EXTRACTED TEXT =
##############################
What happened in that second half took a backseat to Curry's health, and nothing will matter to the Warriors more than his fitness going forward. Still, there were encouraging elements to Golden State's sans-Steph performance.
The Dubs got defiant. And they're very, very good when that happens.
Green whipped himself into a frenzy, drilling three triples and scoring 13 points in an inspired third-quarter burst. Each made trey came complete with throaty, rafter-shaking bellows. Green, who believed he'd cost the Warriors Game 3, made amends with 18 points, eight rebounds and six assists on 7-of-12 shooting.
CSNBayArea.com's Monte Poole put it simply:
Klay Thompson joined Green, hitting four threes and scoring a dozen of his game-high 23 points in that pivotal third quarter. He assumed the alpha scoring mantle with Curry out, and a forgetful Rockets defense helped him break loose often enough to get into a terrifying rhythm. His confidence, that of a true gunner, was cooler than Green's scalding brand. But it was no less important.
Golden State set an NBA playoff record with 21 made three-pointers. Thompson stated after the game, per ESPN.com, "I was trying to raise our level of intensity. When you play with emotion and play for your teammates, you can really get going. If we have that same emotion and intensity on Wednesday, we should be successful."
##############################
Carry on the passage about the Warriors playing without Curry, picking up right after its last sentence.

INPUT DATA =
##############################
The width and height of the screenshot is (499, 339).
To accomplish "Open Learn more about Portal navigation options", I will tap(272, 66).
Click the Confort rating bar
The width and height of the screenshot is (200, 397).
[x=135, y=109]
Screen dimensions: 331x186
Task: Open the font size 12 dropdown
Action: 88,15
##############################
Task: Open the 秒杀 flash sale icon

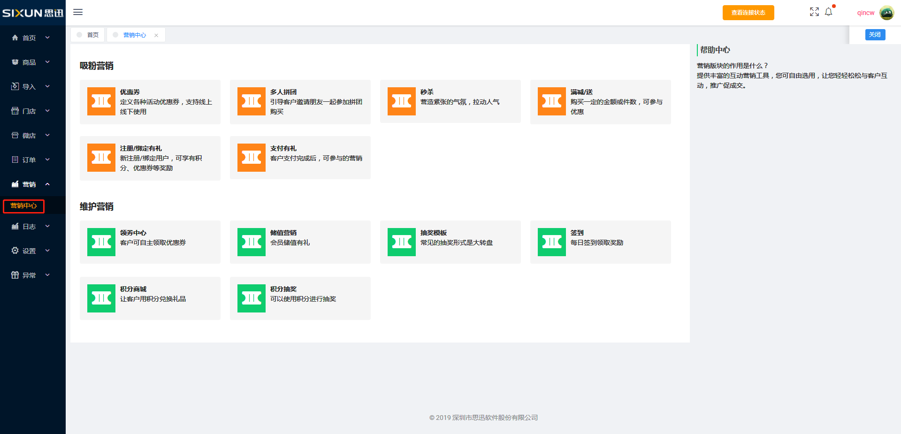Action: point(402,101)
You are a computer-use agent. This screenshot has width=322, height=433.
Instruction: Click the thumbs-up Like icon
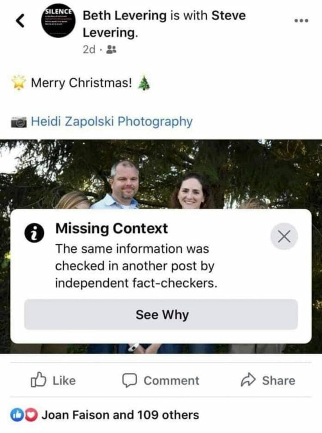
##############################
TASK RESPONSE =
The badly needed step-up showings from Thompson and Green offer the only silver linings for Golden State. In isolation, they won the Warriors a playoff game. In broader terms, they give the Dubs some assurance that things won't go sideways if Curry sits out the duration of the series. Even if Houston's total collapse suggests that'll only be one more game, Thompson and Green played well enough to remove any urgency to get Curry back.
The obligatory state of the series is this: The Rockets are done, and the Warriors will close this thing out at home Wednesday. After all, the Rockets have shown they struggle to adjust when adversity hits.
"We should have played with the same energy that we did in the first half," Dwight Howard said, per ESPN.com. "When plays didn't go our way, we got upset and got a little frustrated."
Once this series comes to a close, Golden State must hope for as long of a series as possible between the Los Angeles Clippers and Portland Trail Blazers. Because remember: Curry's new sprained knee exists in conjunction with the ankle injury he suffered in Game 1. He never claimed to be pain free before Sunday's game, and at the risk of getting too far into the field of medical experts, two injuries are worse than one.
He'll need as much time as possible to rest up before the second round.

For as long as Curry's out, the Warriors will have to rely on the attitude and anger that pushed them in that game-changing third quarter. Green will have to continue stomping on the line between chaos and high-intensity effectiveness. Thompson will have to sustain his Navy SEAL sniper's soundless assault.
Andre Iguodala, Shaun Livingston, Andrew Bogut, Festus Ezeli—all of them must perform like they cannot be beaten...even if, without Curry, they absolutely can be.
That's a difficult mindset to maintain. But for the Warriors, it's one they practiced all season.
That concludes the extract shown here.